En forçant la main au récit, Abrams et Terrio posent lourdement les bases d’un dernier acte qui s’égare trop loin des émotions de ses personnages, trop précipité qu’il est de nous faire arriver à une conclusion dont les ressorts spectaculaires (des armadas innombrables et des canons destructeurs de planètes par milliers) ne s’avèrent ni intéressants symboliquement (parce que le scénario est profondément apolitique alors que la politique a toujours été le nerf de cette guerre des étoiles), ni intéressants dynamiquement (parce qu’il s’agit sans aucun doute de la mise en scène la moins inventive qu’ait signé Abrams dans sa carrière). Les formes mécaniques se mêlent aux effets magiques, les créatures croulent sous les formes humaines, les lasers rencontrent platement les sabres laser et eux les éclairs, le tout dans une sorte d’homéomorphie visuelle qui, en essayant de passer pour une harmonisation suprême, finit en bouillie, d’autant qu’elle trahit carrément la promesse de cinéma qui avait été formulée par ce même Abrams alors qu’il était aux commandes de Force Awakens.

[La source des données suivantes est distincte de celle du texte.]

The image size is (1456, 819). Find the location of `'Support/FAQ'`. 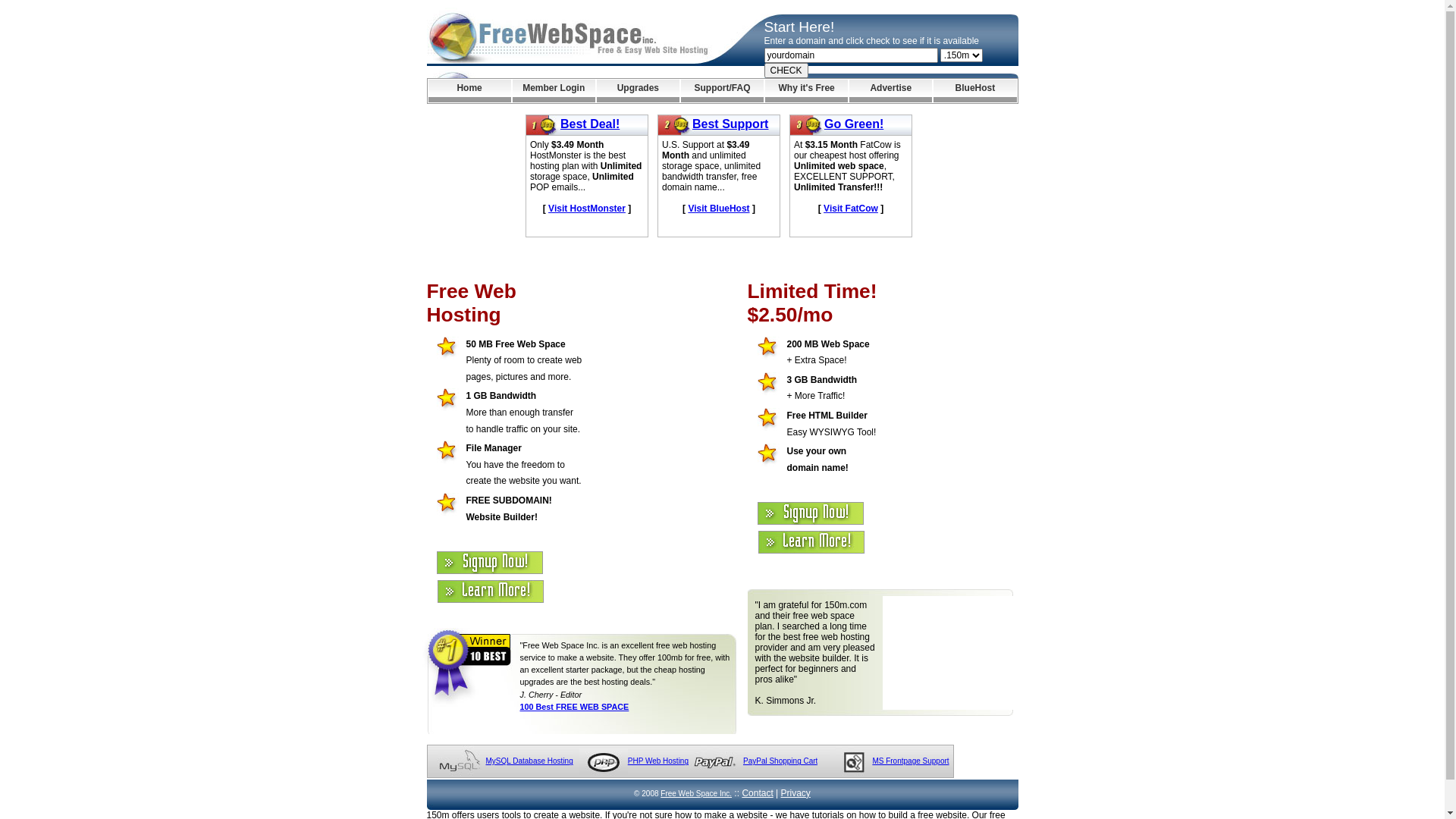

'Support/FAQ' is located at coordinates (721, 90).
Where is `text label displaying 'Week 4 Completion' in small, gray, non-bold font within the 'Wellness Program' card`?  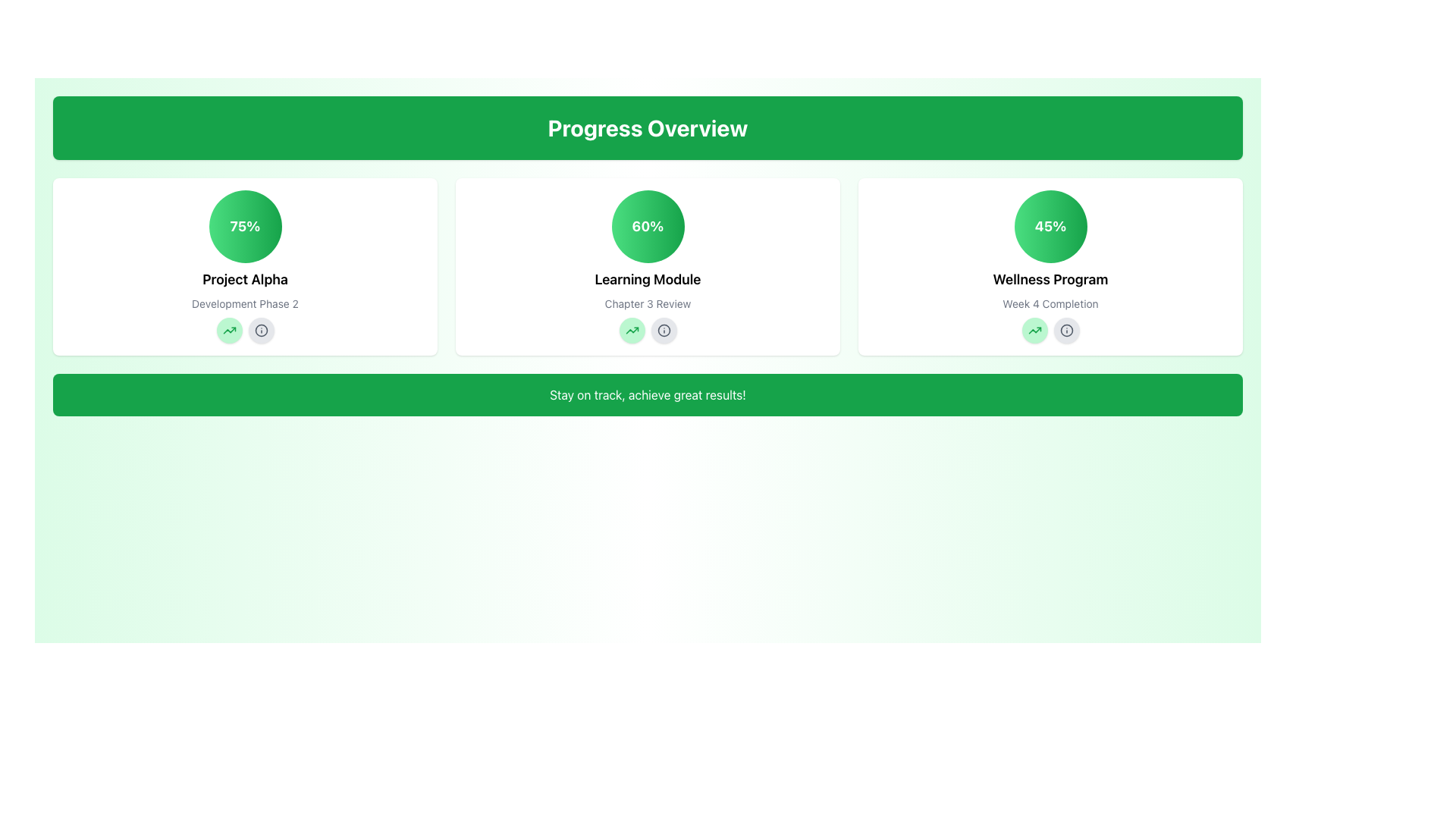 text label displaying 'Week 4 Completion' in small, gray, non-bold font within the 'Wellness Program' card is located at coordinates (1050, 304).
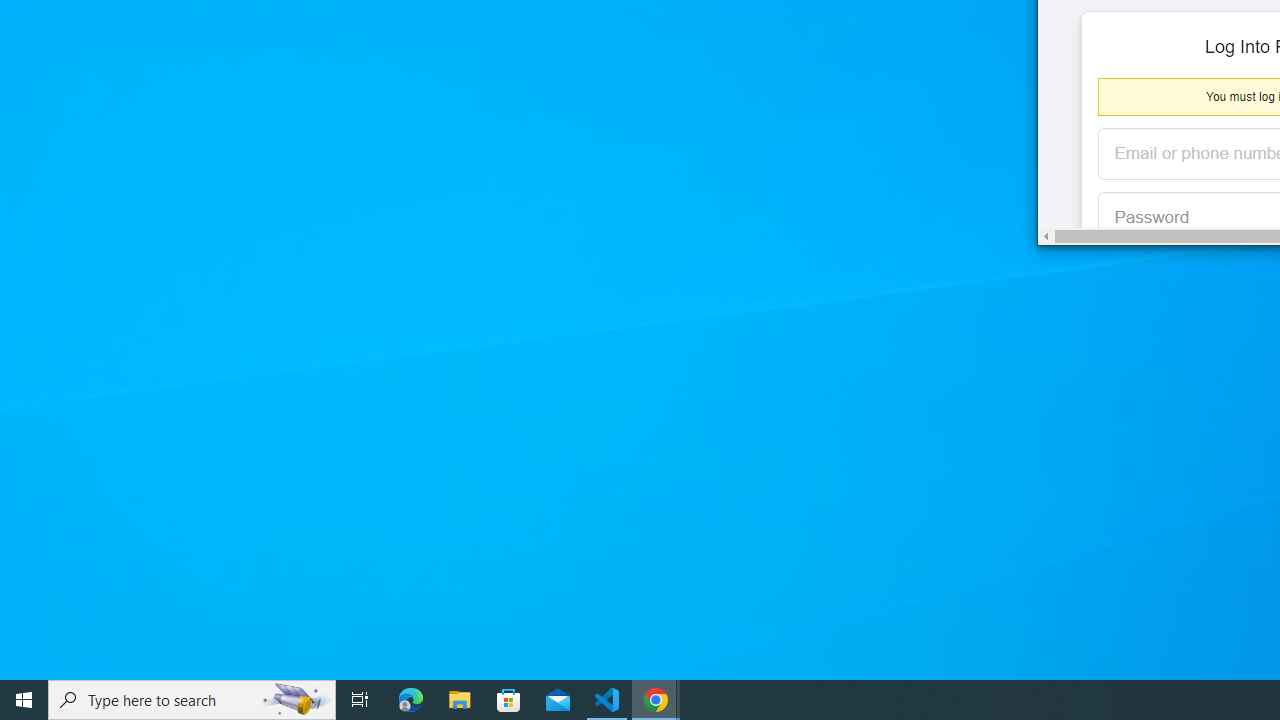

Cette trahison, qui demeurera exemplaire dans l’histoire hollywoodienne, est symptomatique d’une industrie dont l’esprit créatif a capitulé au profit d’un équilibre impossible à maintenir entre, d’une part, les communautés de fans, dont la geekitude collective, bien qu’elle soit renseignée, passionnée, légitime, se construit autour d’exigences holistiques qui découragent les prises de risque, et d’autre part, le plus large public possible, qui serait peu au fait des références passées. Or rien de ces deux pôles n’aurait véritablement dû faire dévier la franchise de sa direction naturelle, qui aurait dû persister, à l’instar de la persistance qu’a eu George Lucas a raconté le récit de ses antépisodes en ignorant les plaintes publiques, privilégiant la bonne tenue d’une histoire où l’unité narrative et thématique a toujours primé sur le « monde extérieur » ; après tout, cette galaxie était censée être lointaine.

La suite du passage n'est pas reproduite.